A friend on Facebook brought my attention to a very interesting article from NBC News:

People always worry about pee in the pool, but number two is the No. 1 problem, government health experts say. They found plenty of evidence that someone’s pooping in the pool. It’s not only disgusting, but it’s evidence that people are not following basic hygiene rules, says Michele Hlavsa, chief of the Centers for Disease Control and Prevention’s Healthy Swimming Program.

“It is time to stop treating the swimming pool as a toilet,” Hlavsa told NBC News. “Nowhere else except for the pool is it acceptable to poop in public or pee in public. In other places if we did this in public, we’d be arrested.”

The pool-poo expert went on to say:

“The average person has about .14 grams of feces on their rear end,” Hlavsa said. “If that rinses off into the water, the amount from one person might not be that much. But as more and more swimmers introduce it that much, it does become an issue.”

She’s actually done the math.

“Let’s imagine 1,000 kids go to a water park. They have as much as 10 grams of feces on their rear ends,” she said.  “We are now talking about 10,000 grams or 10 kg. That translates to 24 pounds of poop in the water.”

I am willing to grant Hlavsa’s obscenely high estimate of 10 grams of poo per bottom—which does lead to 10 kg of poo per 1000 bottoms—but that does not equate to 24 pounds! The correct conversion factor for poo (or any other substance at the surface of Earth) is 2.2 pounds per kg.

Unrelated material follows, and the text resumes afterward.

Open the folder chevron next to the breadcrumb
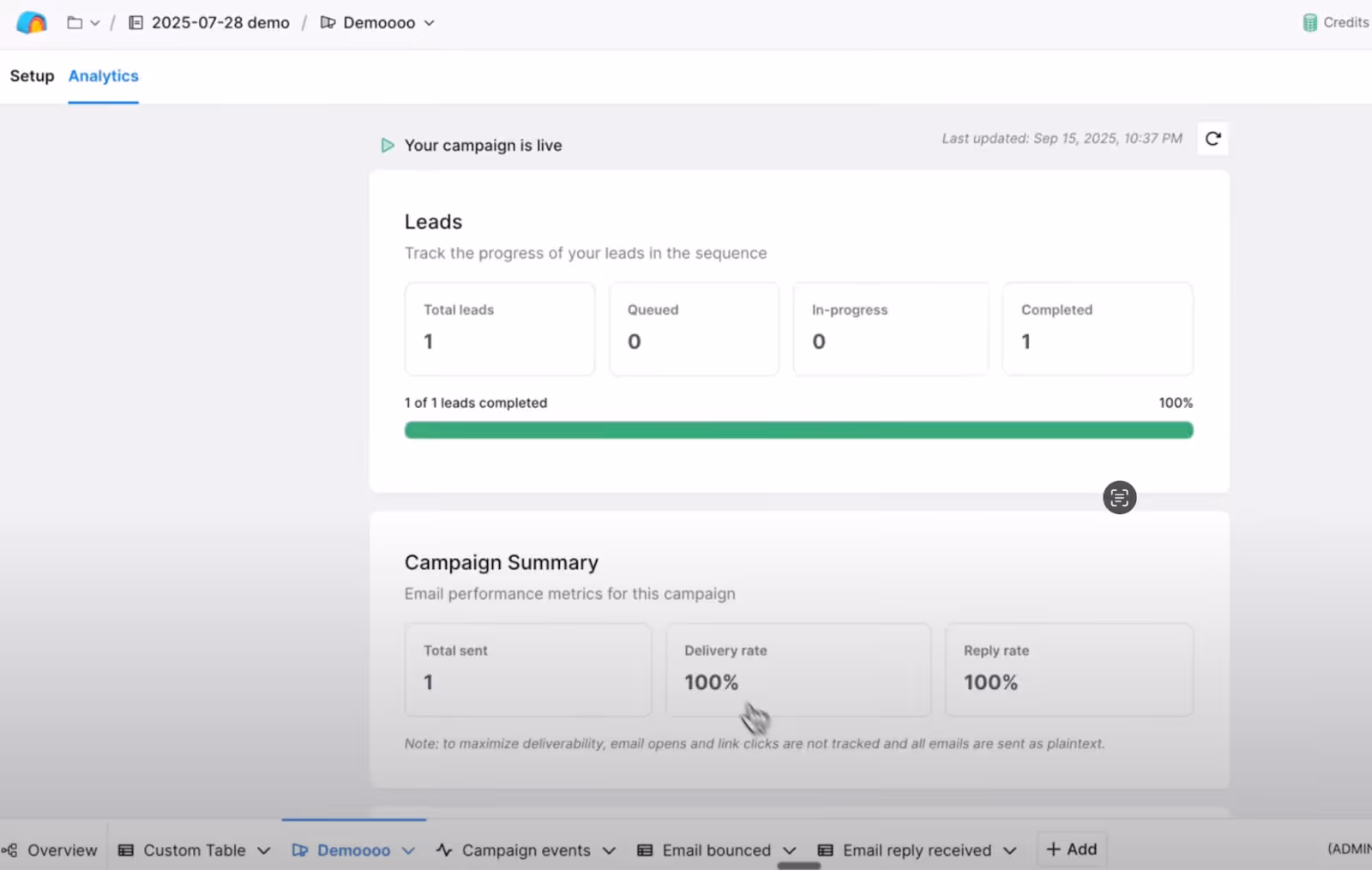 coord(95,22)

I am immensely relieved her hypothetical pool contains only 22 lbs. of poo.


10 Responses to “Today’s Unit Conversion Error: Poop in Pools”

  1. John Spevacek Says:

    I’ll bet you are flushed with excitement for finding that error.

  2. Paul Says:

    It’s my doody to point out crappy mathematical errors.

  3. Anonymous Says:

    There’s a big difference between 0.14 g and 10 g of poo. We’re in skidmark v. nugget territory. How much did these children have to drink the night before?

  4. John Spevacek Says:

    But we all know that pointing out errors in this case is a crappy job. Just saying. I think I’ll skat-ole long now…

  5. Paul Says:

    @Anonymous: I completely agree. To me, 140 mg of poop on the average person seems wrong. I’d love to know how they arrived at this value. They should also report a standard deviation.

    And, of course, the 10 g estimate/hypothetical per bottom is absurd. Assuming the turds have the density of water, we’re talking 10 mL of poo per bottom. That’s like hiding three fun-size Tootsie Rolls. They’d probably drop out of someone’s shorts when they changed to get in the pool.

  6. Hap Says:

    1) I would have figured that even overworked lifeguards would notice a couple of kilograms of poop in the pool.

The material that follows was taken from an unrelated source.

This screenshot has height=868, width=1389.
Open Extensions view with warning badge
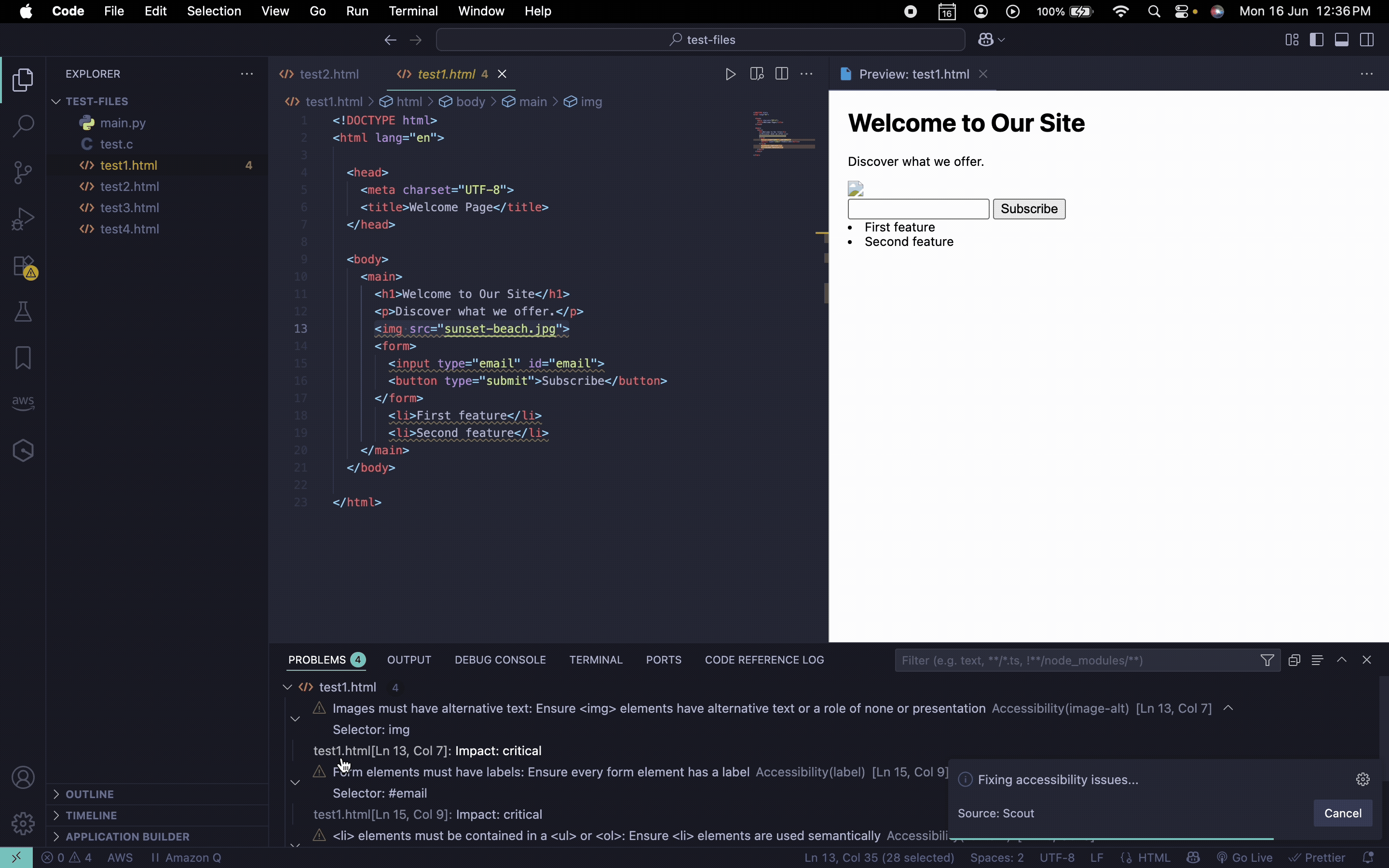point(23,266)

    2) If kids are carrying that much poop, they’re going to be very unpopular just about anywhere unless they’re all two and can get away with it. Mommy and Daddy probably aren’t filled with joy if their kids are carrying that around, either, unless they’re the source of the hygiene, um, training. In that case, Mommy and/or Daddy’s coworkers must be happy, too.

    Is someone trying to drum up funding or avoid sequester-related cuts?

  7. The Iron Chemist Says:

    If you’ve got that much poop smeared on your bottom, you should learn how to wipe better.

  8. ag Says:

    WE NEED TO GET TO THE BOTTOM OF THIS.

    BOTTOM

    HAH.

  9. Tim Says:

    This decimal-related debacle reminded me of the Verizon incident: George Vaccaro recorded his epic struggle with call centre managers, who repeatedly maintained that 0.002cents/kB is exactly the same thing as $0.002/kB.

    http://verizonmath.blogspot.com.au/

  10. Dan Says:

    Haha, maybe our unit conversion software should have been used!